## DIRECTIONS
Would you output the whole of the data exactly?
────────────────────────────────────────
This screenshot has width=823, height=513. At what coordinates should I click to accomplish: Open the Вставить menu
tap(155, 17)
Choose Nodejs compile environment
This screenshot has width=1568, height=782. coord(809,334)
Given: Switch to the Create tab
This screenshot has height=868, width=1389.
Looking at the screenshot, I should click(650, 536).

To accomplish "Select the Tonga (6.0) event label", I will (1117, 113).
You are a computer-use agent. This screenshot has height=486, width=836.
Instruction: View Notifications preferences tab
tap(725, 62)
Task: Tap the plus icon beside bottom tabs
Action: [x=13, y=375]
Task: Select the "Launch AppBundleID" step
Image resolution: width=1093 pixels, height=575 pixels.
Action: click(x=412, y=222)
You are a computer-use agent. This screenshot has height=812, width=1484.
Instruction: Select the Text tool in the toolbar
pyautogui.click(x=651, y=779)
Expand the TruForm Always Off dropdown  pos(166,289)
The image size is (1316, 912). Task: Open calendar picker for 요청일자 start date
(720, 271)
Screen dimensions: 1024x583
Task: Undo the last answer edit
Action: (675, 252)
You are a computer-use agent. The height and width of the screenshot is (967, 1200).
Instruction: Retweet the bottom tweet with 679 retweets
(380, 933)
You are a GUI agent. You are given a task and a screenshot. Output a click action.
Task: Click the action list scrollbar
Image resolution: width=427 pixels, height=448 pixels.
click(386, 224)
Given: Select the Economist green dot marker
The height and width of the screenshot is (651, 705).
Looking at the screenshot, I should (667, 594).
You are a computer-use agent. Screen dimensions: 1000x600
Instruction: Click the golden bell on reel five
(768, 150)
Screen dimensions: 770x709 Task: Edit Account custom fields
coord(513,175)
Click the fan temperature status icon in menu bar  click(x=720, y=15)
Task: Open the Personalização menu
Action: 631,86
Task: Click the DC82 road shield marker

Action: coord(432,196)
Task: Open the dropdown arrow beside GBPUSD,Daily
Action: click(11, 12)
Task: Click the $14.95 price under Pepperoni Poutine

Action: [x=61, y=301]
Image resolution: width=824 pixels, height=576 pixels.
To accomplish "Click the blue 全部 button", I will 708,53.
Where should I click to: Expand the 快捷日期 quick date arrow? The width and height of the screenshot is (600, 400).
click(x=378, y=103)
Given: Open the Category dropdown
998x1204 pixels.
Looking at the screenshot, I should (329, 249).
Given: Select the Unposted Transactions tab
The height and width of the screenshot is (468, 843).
────────────────────────────────────────
## EXPECTED ANSWER
This screenshot has width=823, height=513. At what coordinates should I click to accomplish: Open the Вставить menu
tap(155, 17)
Choose Nodejs compile environment
This screenshot has width=1568, height=782. coord(809,334)
Given: Switch to the Create tab
This screenshot has height=868, width=1389.
Looking at the screenshot, I should click(650, 536).

To accomplish "Select the Tonga (6.0) event label", I will (1117, 113).
You are a computer-use agent. This screenshot has height=486, width=836.
Instruction: View Notifications preferences tab
tap(725, 62)
Task: Tap the plus icon beside bottom tabs
Action: [x=13, y=375]
Task: Select the "Launch AppBundleID" step
Image resolution: width=1093 pixels, height=575 pixels.
Action: click(x=412, y=222)
You are a computer-use agent. This screenshot has height=812, width=1484.
Instruction: Select the Text tool in the toolbar
pyautogui.click(x=651, y=779)
Expand the TruForm Always Off dropdown  pos(166,289)
The image size is (1316, 912). Task: Open calendar picker for 요청일자 start date
(720, 271)
Screen dimensions: 1024x583
Task: Undo the last answer edit
Action: (675, 252)
You are a computer-use agent. The height and width of the screenshot is (967, 1200).
Instruction: Retweet the bottom tweet with 679 retweets
(380, 933)
You are a GUI agent. You are given a task and a screenshot. Output a click action.
Task: Click the action list scrollbar
Image resolution: width=427 pixels, height=448 pixels.
click(386, 224)
Given: Select the Economist green dot marker
The height and width of the screenshot is (651, 705).
Looking at the screenshot, I should (667, 594).
You are a computer-use agent. Screen dimensions: 1000x600
Instruction: Click the golden bell on reel five
(768, 150)
Screen dimensions: 770x709 Task: Edit Account custom fields
coord(513,175)
Click the fan temperature status icon in menu bar  click(x=720, y=15)
Task: Open the Personalização menu
Action: 631,86
Task: Click the DC82 road shield marker

Action: coord(432,196)
Task: Open the dropdown arrow beside GBPUSD,Daily
Action: click(11, 12)
Task: Click the $14.95 price under Pepperoni Poutine

Action: [x=61, y=301]
Image resolution: width=824 pixels, height=576 pixels.
To accomplish "Click the blue 全部 button", I will 708,53.
Where should I click to: Expand the 快捷日期 quick date arrow? The width and height of the screenshot is (600, 400).
click(x=378, y=103)
Given: Open the Category dropdown
998x1204 pixels.
Looking at the screenshot, I should (329, 249).
Given: Select the Unposted Transactions tab
The height and width of the screenshot is (468, 843).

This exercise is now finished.